表題番号:2000A-148 日付:2002/02/25
研究課題電極表面反応の理論設計
研究者所属(当時) 資格 氏名
(代表者) 理工学部 助教授 中井 浩巳
研究成果概要
 本研究では、(1)電極表面のSTMシミュレーションを行い、正しい理解を理論的に与えること、(2)電極表面で起こる触媒反応と電子移動を理論計算により検討し、そのメカニズムの解明を目指した。テーマ(1)として、Au(111)面に吸着したSulfateに対して、吸着構造とそのSTM像を理論計算により決定することを試みた。吸着構造はon-top-site eclipse型<hollow-site staggered型<hollow-site eclipse型という順に安定となることがわかった。

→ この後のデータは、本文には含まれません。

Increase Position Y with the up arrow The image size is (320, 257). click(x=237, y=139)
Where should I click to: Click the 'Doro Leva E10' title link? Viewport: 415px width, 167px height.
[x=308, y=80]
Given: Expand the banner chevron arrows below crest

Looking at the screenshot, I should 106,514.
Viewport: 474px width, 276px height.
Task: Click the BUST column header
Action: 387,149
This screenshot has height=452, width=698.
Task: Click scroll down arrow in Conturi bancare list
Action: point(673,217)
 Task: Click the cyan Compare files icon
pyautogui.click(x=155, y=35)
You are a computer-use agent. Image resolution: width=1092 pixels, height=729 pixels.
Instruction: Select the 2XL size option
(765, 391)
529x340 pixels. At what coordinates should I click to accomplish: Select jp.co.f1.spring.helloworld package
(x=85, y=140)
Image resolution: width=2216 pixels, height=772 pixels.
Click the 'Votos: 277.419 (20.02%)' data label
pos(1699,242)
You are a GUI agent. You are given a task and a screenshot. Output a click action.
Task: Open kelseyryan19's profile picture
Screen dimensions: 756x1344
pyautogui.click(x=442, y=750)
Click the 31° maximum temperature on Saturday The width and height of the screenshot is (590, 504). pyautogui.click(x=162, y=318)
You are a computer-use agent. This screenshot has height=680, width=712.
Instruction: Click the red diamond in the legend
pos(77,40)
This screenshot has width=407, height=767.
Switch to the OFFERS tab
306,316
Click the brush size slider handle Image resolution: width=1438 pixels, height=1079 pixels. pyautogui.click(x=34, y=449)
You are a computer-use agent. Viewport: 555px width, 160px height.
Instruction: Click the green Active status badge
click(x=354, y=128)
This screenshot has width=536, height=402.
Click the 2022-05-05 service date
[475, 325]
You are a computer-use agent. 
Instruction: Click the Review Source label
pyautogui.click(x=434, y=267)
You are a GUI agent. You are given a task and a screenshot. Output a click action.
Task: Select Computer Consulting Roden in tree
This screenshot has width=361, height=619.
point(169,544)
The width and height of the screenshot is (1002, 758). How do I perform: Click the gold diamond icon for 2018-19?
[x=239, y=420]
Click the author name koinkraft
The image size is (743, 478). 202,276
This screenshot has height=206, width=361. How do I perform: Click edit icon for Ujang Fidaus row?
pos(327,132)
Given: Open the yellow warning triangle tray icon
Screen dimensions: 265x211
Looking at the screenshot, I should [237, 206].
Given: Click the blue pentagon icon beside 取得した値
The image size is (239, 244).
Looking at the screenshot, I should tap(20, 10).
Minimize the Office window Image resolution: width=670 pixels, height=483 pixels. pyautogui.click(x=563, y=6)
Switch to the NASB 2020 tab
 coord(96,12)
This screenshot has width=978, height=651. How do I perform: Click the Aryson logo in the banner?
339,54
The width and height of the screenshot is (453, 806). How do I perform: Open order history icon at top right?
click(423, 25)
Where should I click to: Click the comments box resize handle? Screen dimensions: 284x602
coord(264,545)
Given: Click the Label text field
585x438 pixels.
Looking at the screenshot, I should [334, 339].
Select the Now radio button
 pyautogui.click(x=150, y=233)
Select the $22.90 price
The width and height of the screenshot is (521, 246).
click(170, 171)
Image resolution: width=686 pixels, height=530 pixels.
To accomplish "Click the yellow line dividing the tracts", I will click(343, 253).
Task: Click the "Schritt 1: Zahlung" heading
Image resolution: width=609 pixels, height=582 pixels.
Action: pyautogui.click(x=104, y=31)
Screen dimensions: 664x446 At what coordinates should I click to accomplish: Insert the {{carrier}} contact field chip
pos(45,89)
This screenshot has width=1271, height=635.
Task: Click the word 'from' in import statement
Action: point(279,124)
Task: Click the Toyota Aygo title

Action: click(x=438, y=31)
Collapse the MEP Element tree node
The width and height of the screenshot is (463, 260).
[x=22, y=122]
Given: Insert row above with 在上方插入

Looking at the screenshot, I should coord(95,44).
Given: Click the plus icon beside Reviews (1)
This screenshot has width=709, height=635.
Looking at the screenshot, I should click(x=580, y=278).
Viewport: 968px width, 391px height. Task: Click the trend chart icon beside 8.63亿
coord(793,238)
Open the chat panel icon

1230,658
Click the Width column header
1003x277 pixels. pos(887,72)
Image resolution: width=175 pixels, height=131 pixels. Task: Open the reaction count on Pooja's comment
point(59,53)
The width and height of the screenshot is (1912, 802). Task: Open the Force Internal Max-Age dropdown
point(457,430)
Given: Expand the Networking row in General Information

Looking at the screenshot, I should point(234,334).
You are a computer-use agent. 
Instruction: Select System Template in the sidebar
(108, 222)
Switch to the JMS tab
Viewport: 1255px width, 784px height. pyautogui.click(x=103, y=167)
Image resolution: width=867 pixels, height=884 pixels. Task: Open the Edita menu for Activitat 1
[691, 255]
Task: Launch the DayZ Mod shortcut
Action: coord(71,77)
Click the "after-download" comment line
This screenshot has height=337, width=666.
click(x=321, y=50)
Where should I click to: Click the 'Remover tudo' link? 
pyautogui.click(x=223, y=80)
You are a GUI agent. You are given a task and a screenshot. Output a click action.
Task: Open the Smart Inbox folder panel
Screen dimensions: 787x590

この結論は、OsawaらのSEIRASの結果とも一致している。さらに、eclipse型吸着構造についてSTM像について検討した。吸着SulfateのバンドはFermi準位付近には現われていないため、通常考えられているTipと吸着系の間のHOMO-LUMO遷移では吸着Sulfateの像は得られない。しかし、電極表面特有の遷移を考えることにより、吸着SulfateのSTM像の再現に成功した。テーマ(2)として、無電解鍍金における還元剤の酸化反応メカニズムについて検討した。その結果、ジメチルアミンボランや次亜リン酸などの還元剤については、これまで広く受け入れられてきた脱水素が先行し3配位化合物を経由するというMeerakker機構よりも、水酸基の配位が先行し5配位化合物を経由するという新たな反応機構が理論的に支持された。溶媒効果を考慮した計算結果から、還元剤が極性溶媒中では自発的に酸化されないが、バルク溶液に比べ誘電率が小さい電気二重層中では酸化されやすくなっていることが示された。さらに、析出金属の自己触媒作用により還元剤の酸化が起こりやすいことが理論的に示された。